Canada’s forestry industry is second only to agriculture when it comes to increased sector productivity, according to a new report released by the Forest Products Association of Canada (FPAC), and British Columbia has been on the leading edge of that.
The study – released May 6 at the PwC’s annual Global Forest and Paper Industry Conference – found that Canadian forestry companies improved productivity by about 2.5% annually over the last decade.
That compares with about 0.7% for all other sectors of the Canadian economy, said FPAC CEO David Lindsay.
“We’re ahead of the average and we’re the second most advanced business sector in terms of productivity, right behind agriculture,” Lindsay said.
B.C. forestry companies improved their productivity by 4.7% annually over the last decade.“The British Columbia wood production side had the best numbers,” Lindsay said.
The forest sector has gone through some tough years, forcing some of the less efficient mills to close.
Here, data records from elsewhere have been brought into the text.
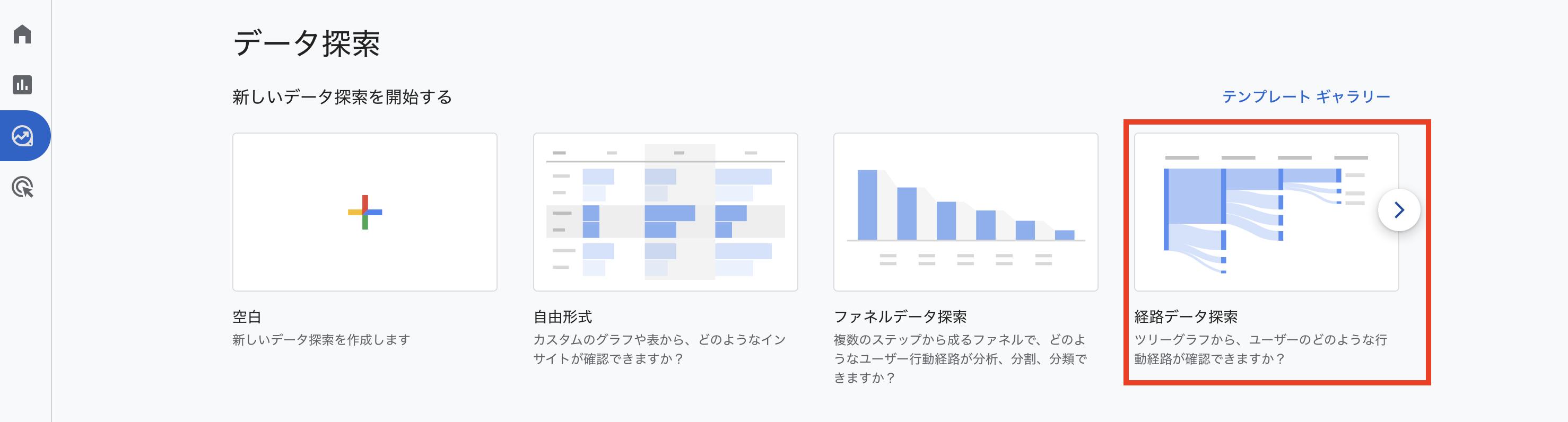The image size is (1568, 422).
Task: Select the Explore icon in sidebar
Action: click(22, 136)
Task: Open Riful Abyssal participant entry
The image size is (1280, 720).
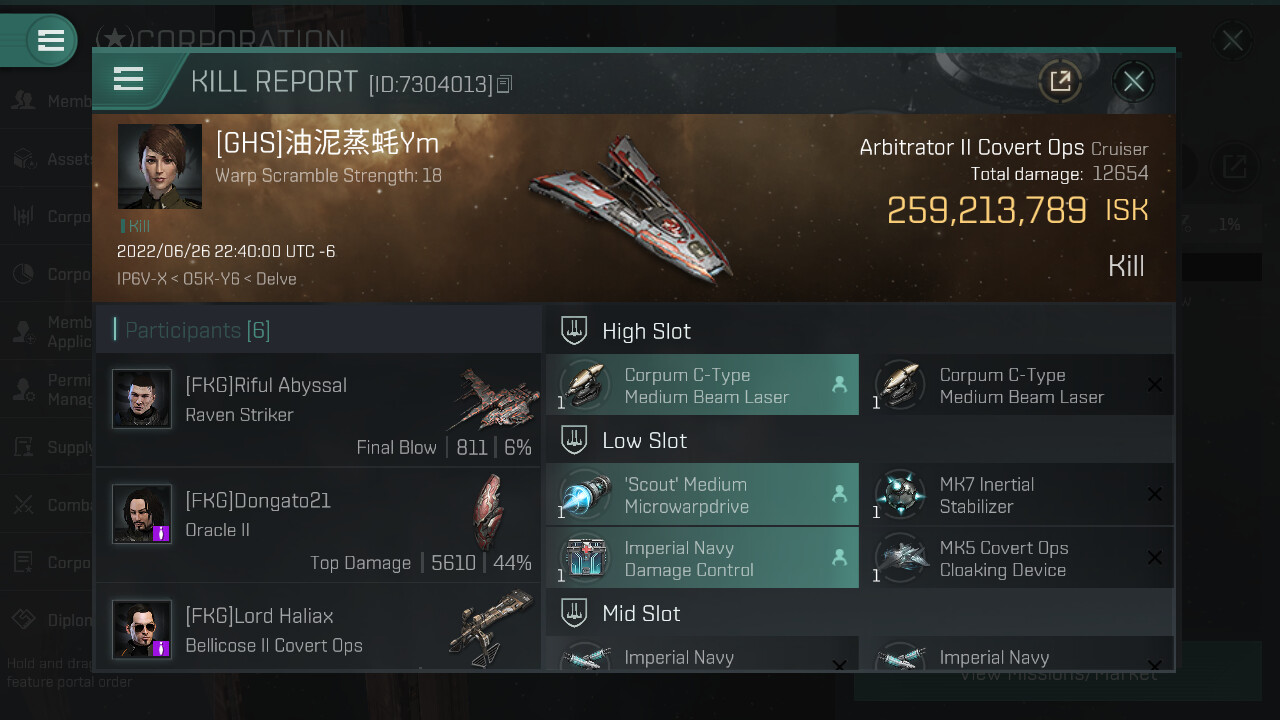Action: [318, 410]

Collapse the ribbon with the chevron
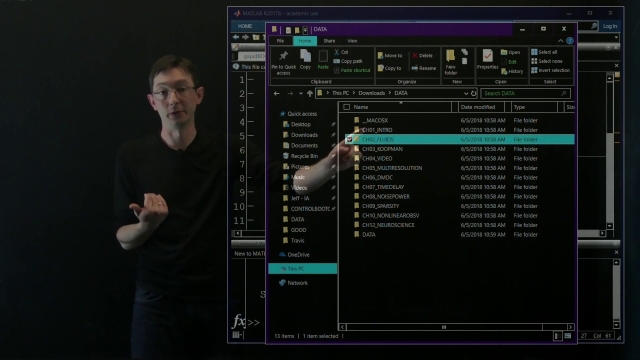560,41
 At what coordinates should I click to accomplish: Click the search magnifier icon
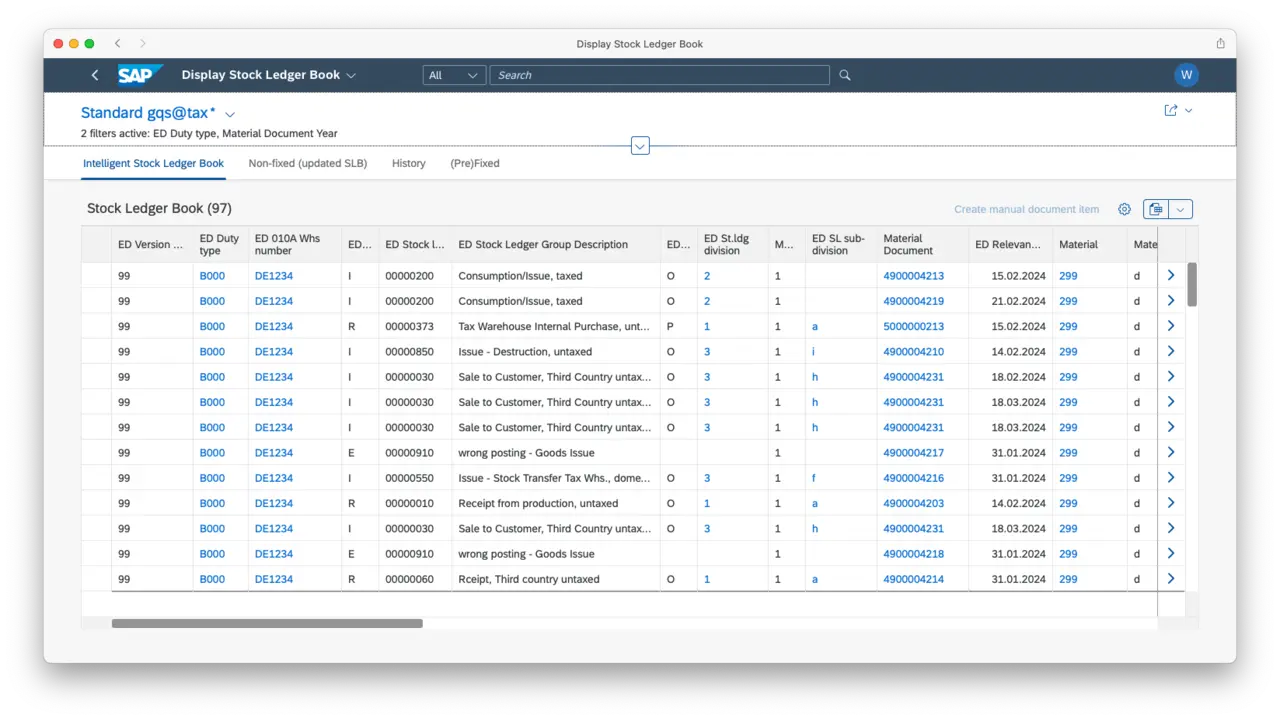coord(845,75)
Man of the mills that survived were upgraded to improve efficiency or to make new products for new markets, including China.
“Most of the productivity improvements have come from the use of new technology, better processes, better equipment,” Lindsay said. “We’ve got a more educated workforce dealing with more sophisticated machinery.”
It’s not just that sawmills and pulp and paper mills are able to do more with fewer workers – they are also doing more with their raw materials.
“In the sixties and the early 70s, when you cut down a tree in Canada, the average forest company was using about 60% of the tree,” Lindsay said, “and now they’re using almost the entire tree.”
Wood waste from sawmills is now either burned in co-generation plants to create energy, or turned into wood pellets, mostly for export as an energy source.